Embodiments of the method and system 110 include use of a platform 100 designed to accommodate securement of peripherals 104 to the vehicle 106. The design of the platform 100 and the location of the peripherals 104 can be determined using techniques disclosed herein. The platform 100, after being designed and fabricated, can be attached to the vehicle 106 using fasteners, mechanical locking mechanisms, magnetic locking mechanisms, adhesive, etc. The results of the method can provide a single platform 100 for the entire payload 102, or multiple platforms 100 for the single payload 102, a single platform 100 for multiple payloads 102, a plurality of payloads 102 each having a single platform 100, etc. There can be a platform 100 dedicated for an operating module(s) 108, a platform 100 dedicated for an accessory(ies) 900, or a combination of both. Some platform 100 designs can be configured to stack on top of each other. For example, there can be a first platform 100 attached to the vehicle 106, a second platform 100 attached to the first platform 100. The first platform 100 may be configured to support computer processing operating modules 108 and the second platform 100 may be configured to support sensor and camera operating modules 108. As another example, the first platform 100 can be configured to support computer processing operating modules 108 and the second platform 100 can be configured to support armor or fireproofing material accessories 900.
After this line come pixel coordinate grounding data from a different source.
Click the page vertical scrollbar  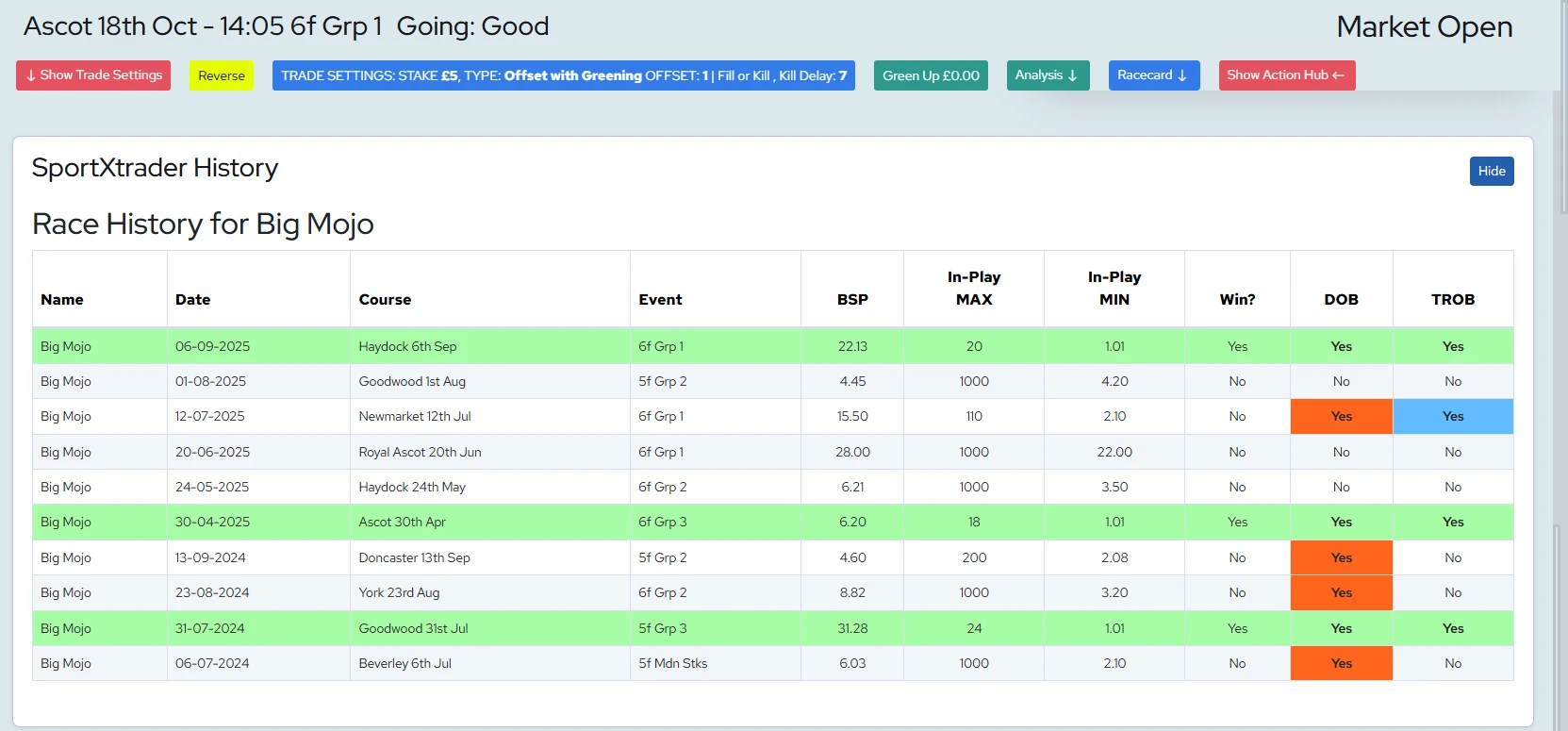1560,377
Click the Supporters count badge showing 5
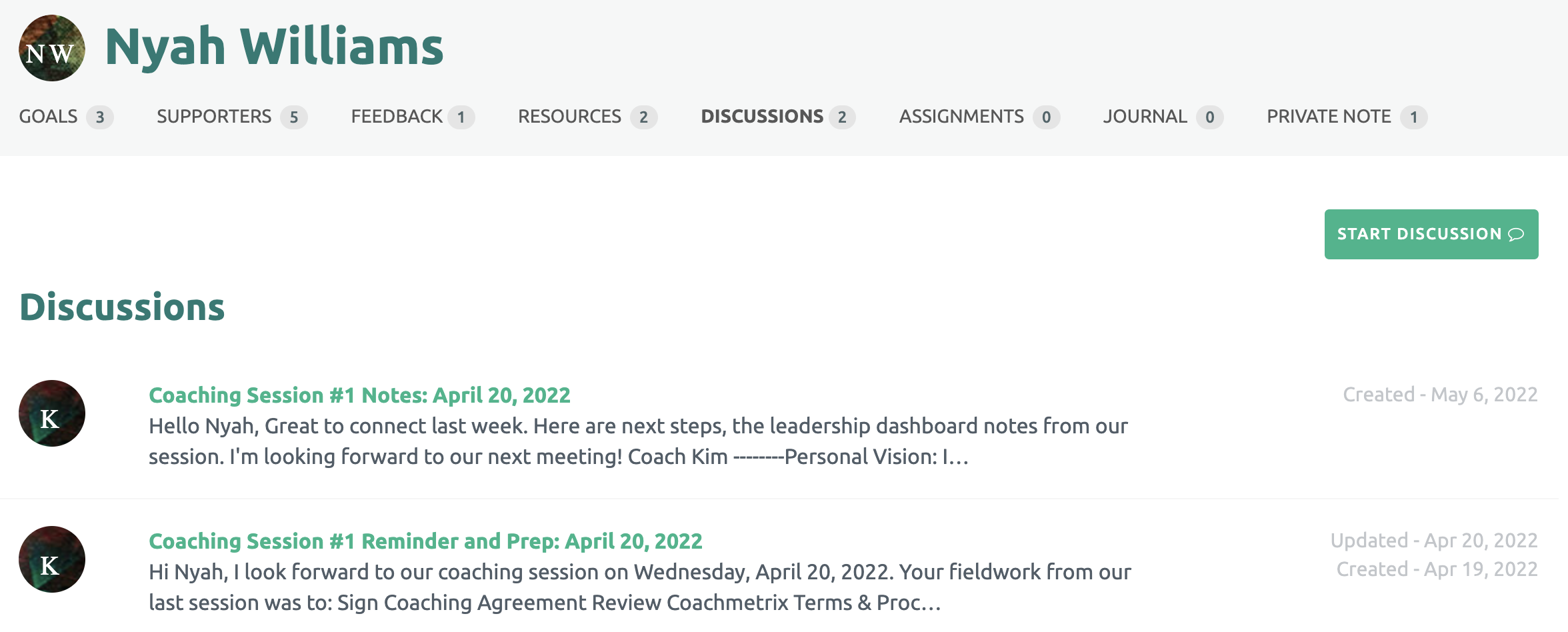 click(294, 117)
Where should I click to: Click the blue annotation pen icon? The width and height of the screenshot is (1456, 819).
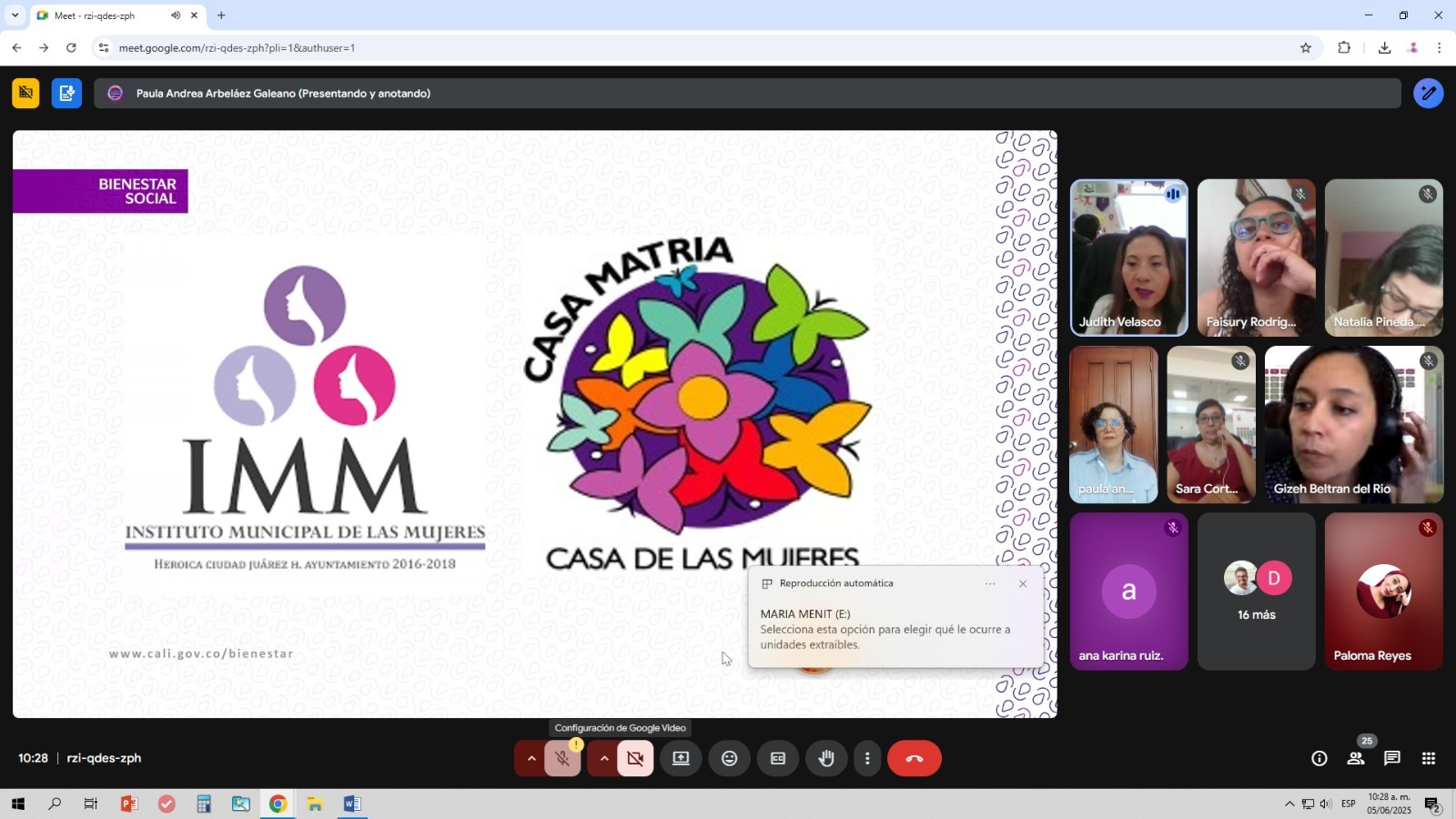point(1428,93)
Referring to FIGS. 2-8 , embodiments of the method can involve receiving platform 100 specifications. The platform 100 specifications can include which type of material to use (e.g., material properties) for the platform 100, dimensions (e.g., length, width, height) of the platform 100, weight of the platform 100, profile (e.g., square, triangular, flat, stepped, tapered, etc.) of the platform 100, the type of securement means (e.g., fasteners, adhesive, welding, soldering, etc.) to secure payloads 102 thereto or to secure the platform 100 to the vehicle 106, center of gravity for the platform 100, etc. A user can define any one or combination of these specifications, or a range thereof, as desired specifications or parameters for determining a suitable platform 100 specification. The method can use these platform 100 specifications as a guide when performing the analysis disclosed herein.
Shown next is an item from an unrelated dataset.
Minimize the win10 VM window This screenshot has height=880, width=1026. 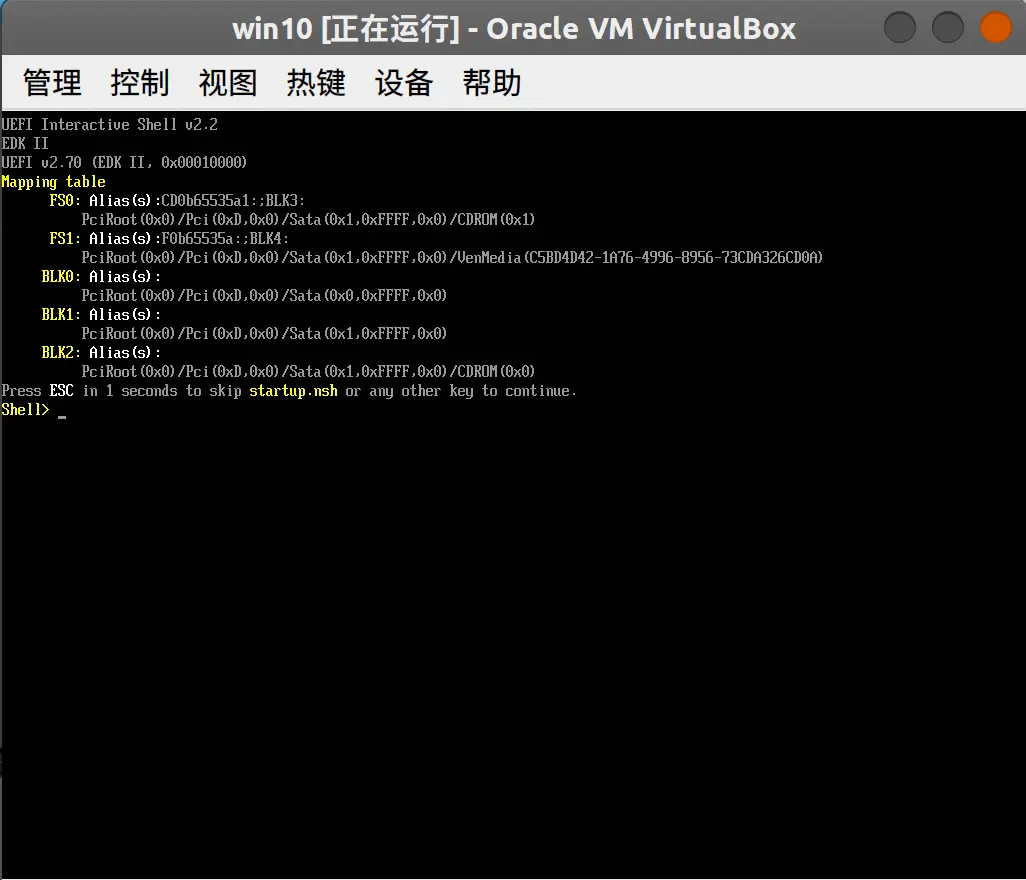click(x=900, y=27)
The method can involve receiving payload 102 specifications for a first payload 102. The method can involve receiving payload 102 specifications or a second payload 102. The first payload 102 can be the payload 102 designed by or recommended by the manufacturer. As noted herein, the first payload 102 is pre-determined based on a pre-determined intended-use for the vehicle 106. The second payload 102 is a desired payload 102 for the desired use of the vehicle 106. It is contemplated that second payload 102 can be different from the first payload 102. For instance, the second payload 102 may include an additional camera, a sensor that differs from the sensor used in the first payload 102, etc. However, the second payload 102 can be the same as the first payload 102. For instance, a user may wish to know whether the user-defined platform 100 can support the first payload 102, how use of the platform 100 changes the performance of the vehicle 106 if the first payload 102 is used, how the performance of the vehicle 106 can be tested when the first payload 102 is used, etc. The payload 102 specifications can include which type of peripheral 104 to use, the number of peripherals 104, the dimensions (e.g., length, width, height) for each peripheral 102, weight of each peripheral 104, the profile (e.g., square, triangular, flat, stepped, tapered, etc.) of each peripheral 102, the type of peripheral 104 securement means (e.g., fasteners, adhesive, welding, soldering, etc.), center of gravity for each peripheral 102, etc. A user can define any one or combination of these specifications, or a range thereof, as desired specifications or parameters for determining a suitable platform 100 specification. The method can use these payload 102 specifications as a guide when performing the analysis disclosed herein.
The method can involve receiving operational constraints for the vehicle 106 to which the platform 100 and the second payload 102 will be attached. The operational constraints can be based on payload specifications for the first payload 102. Presumably, the operational constraints for the vehicle 106 using the first payload 102 have been well-vetted and proven to work, and thus provides the system 110 (the system 110 carrying out the method) with a baseline from which to work. These operational constraints can be used as a guide when performing the analysis disclosed herein.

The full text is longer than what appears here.